En esta celebrada miniserie de tres episodios, Hugh Grant encarna a un miembro del Parlamento inglés y líder del Partido Liberal que en los años 60 y 70 intentó ocultar un vínculo homosexual para no perder prestigio y poder, sin medir las consecuencias. Disponible en Flow y en AMC por On Demand.


Hay un género que los británicos manejan como nadie: el cine (o en este caso, las miniseries) «de calidad». Son un entramado entre historias más o menos aristocráticas, generalmente de época, con actores prestigiosos y factura impecable. Podemos recordar al paso «Another Country», «Lo que queda del día», «Relaciones Peligrosas» -también firmada por Stephen Frears, como la historia que nos ocupa- o «Apple Tree Yard».

Stephen Frears, director de no pocos filmes memorables y gran director de actores, logra aqui con Hugh Grant la que quizá sea la mejor interpretación de su carrera. Grant encarna a un personaje real, líder del partido liberal británico en los años ’60 y ’70, Jeremy Preston. Aristocrático, arrogante y cínico, Preston camina siempre sobre el filo de la navaja en lo que respecta a su (no tan) oculta homosexualidad, que, cabe recordar, en aquellos años era penada con la cárcel en el Reino Unido.

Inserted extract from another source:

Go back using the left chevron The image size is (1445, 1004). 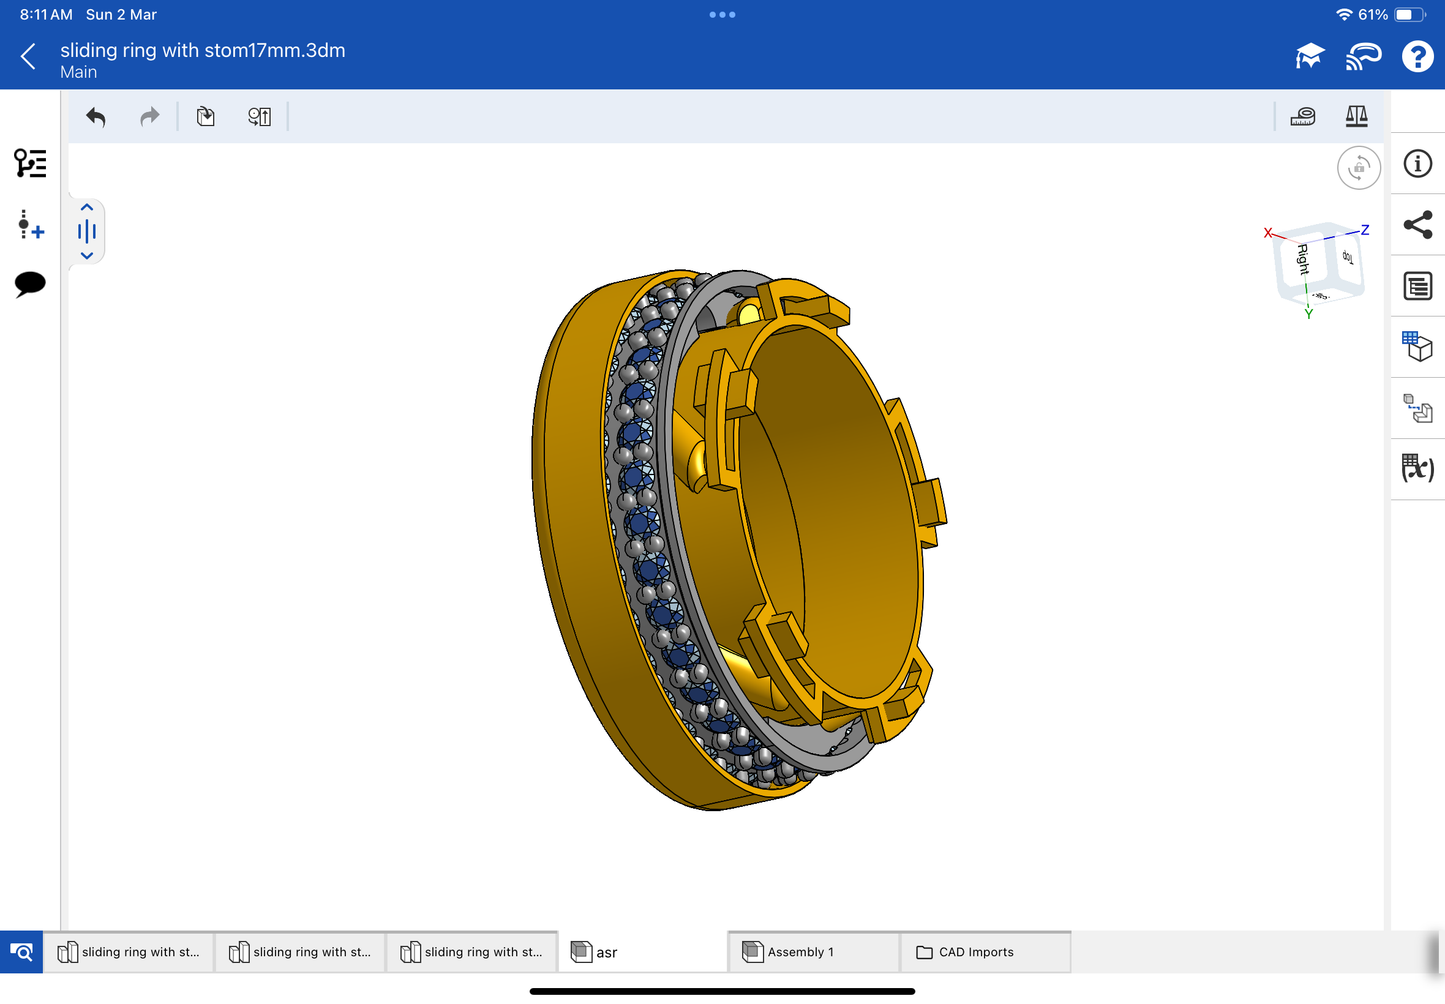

En su camino se cruza un adolescente mozo de cuadra, Norman Scott (estupenda actuación de Ben Whisaw, que le valió un Emmy), que a diferencia de sus muchos amantes «profesionales» es una persona desvalida, con un débil equilibrio emocional y enormes ansias de hallar una zona de anclaje en la vida.

La narración hace eje en el final de este affaire y las numerosas idas y vueltas que tendrá a lo largo de veinte años, durante los cuales ambos se casan, son padres, tienen sus momentos de gloria. Sin embargo, el sinsentido vital de Norman hará que en cada crisis vaya revelando datos de esta oscura relación, incluyendo la correspondencia amorosa que se enviaran, hasta el punto de empujar a Preston a tomar una resolución drástica. 

La miniserie está dividida en tres capítulos, y el tercero enfoca en el juicio que Scott entabla a Preston. La hipocresía de la sociedad inglesa, las miserias de una burguesía en decadencia, los esfuerzos del establishment por deshacerse de los indeseables son contados con una mezcla de dramatismo y humor cruel.

La calidad de la producción es la esperada para un producto de estas características salido de la factoría de la BBC. En Argentina puede verse en OnDemand, por AMC.